All of the data below should be copied exactly as it stands.

*** Provided entries

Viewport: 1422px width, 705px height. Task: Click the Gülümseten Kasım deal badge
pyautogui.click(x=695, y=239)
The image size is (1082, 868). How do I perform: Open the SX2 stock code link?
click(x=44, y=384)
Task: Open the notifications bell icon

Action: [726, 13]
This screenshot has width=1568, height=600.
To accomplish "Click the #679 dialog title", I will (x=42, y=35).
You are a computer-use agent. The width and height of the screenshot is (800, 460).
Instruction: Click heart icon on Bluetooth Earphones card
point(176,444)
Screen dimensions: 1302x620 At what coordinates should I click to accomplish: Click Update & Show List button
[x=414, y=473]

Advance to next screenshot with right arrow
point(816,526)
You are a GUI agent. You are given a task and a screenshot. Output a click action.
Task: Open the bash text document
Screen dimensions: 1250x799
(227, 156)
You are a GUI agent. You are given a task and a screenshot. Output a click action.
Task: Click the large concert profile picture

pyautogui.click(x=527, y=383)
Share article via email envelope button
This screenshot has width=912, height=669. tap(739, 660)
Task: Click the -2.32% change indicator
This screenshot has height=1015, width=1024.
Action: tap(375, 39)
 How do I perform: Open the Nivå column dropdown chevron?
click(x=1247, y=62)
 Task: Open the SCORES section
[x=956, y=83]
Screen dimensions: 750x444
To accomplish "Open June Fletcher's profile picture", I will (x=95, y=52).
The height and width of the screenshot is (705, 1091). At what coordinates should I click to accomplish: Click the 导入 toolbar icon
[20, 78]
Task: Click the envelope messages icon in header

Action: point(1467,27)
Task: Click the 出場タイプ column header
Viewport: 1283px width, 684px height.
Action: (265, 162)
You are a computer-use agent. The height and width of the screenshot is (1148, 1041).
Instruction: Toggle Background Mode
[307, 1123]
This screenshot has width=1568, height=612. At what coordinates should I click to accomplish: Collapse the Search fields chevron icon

******

▶ Response to this task:
Viewport: 1422px width, 705px height. Task: Click the Gülümseten Kasım deal badge
pyautogui.click(x=695, y=239)
The image size is (1082, 868). How do I perform: Open the SX2 stock code link?
click(x=44, y=384)
Task: Open the notifications bell icon

Action: [726, 13]
This screenshot has width=1568, height=600.
To accomplish "Click the #679 dialog title", I will (x=42, y=35).
You are a computer-use agent. The width and height of the screenshot is (800, 460).
Instruction: Click heart icon on Bluetooth Earphones card
point(176,444)
Screen dimensions: 1302x620 At what coordinates should I click to accomplish: Click Update & Show List button
[x=414, y=473]

Advance to next screenshot with right arrow
point(816,526)
You are a GUI agent. You are given a task and a screenshot. Output a click action.
Task: Open the bash text document
Screen dimensions: 1250x799
(227, 156)
You are a GUI agent. You are given a task and a screenshot. Output a click action.
Task: Click the large concert profile picture

pyautogui.click(x=527, y=383)
Share article via email envelope button
This screenshot has width=912, height=669. tap(739, 660)
Task: Click the -2.32% change indicator
This screenshot has height=1015, width=1024.
Action: tap(375, 39)
 How do I perform: Open the Nivå column dropdown chevron?
click(x=1247, y=62)
 Task: Open the SCORES section
[x=956, y=83]
Screen dimensions: 750x444
To accomplish "Open June Fletcher's profile picture", I will (x=95, y=52).
The height and width of the screenshot is (705, 1091). At what coordinates should I click to accomplish: Click the 导入 toolbar icon
[20, 78]
Task: Click the envelope messages icon in header

Action: point(1467,27)
Task: Click the 出場タイプ column header
Viewport: 1283px width, 684px height.
Action: (265, 162)
You are a computer-use agent. The height and width of the screenshot is (1148, 1041).
Instruction: Toggle Background Mode
[307, 1123]
This screenshot has width=1568, height=612. At what coordinates should I click to accomplish: Collapse the Search fields chevron icon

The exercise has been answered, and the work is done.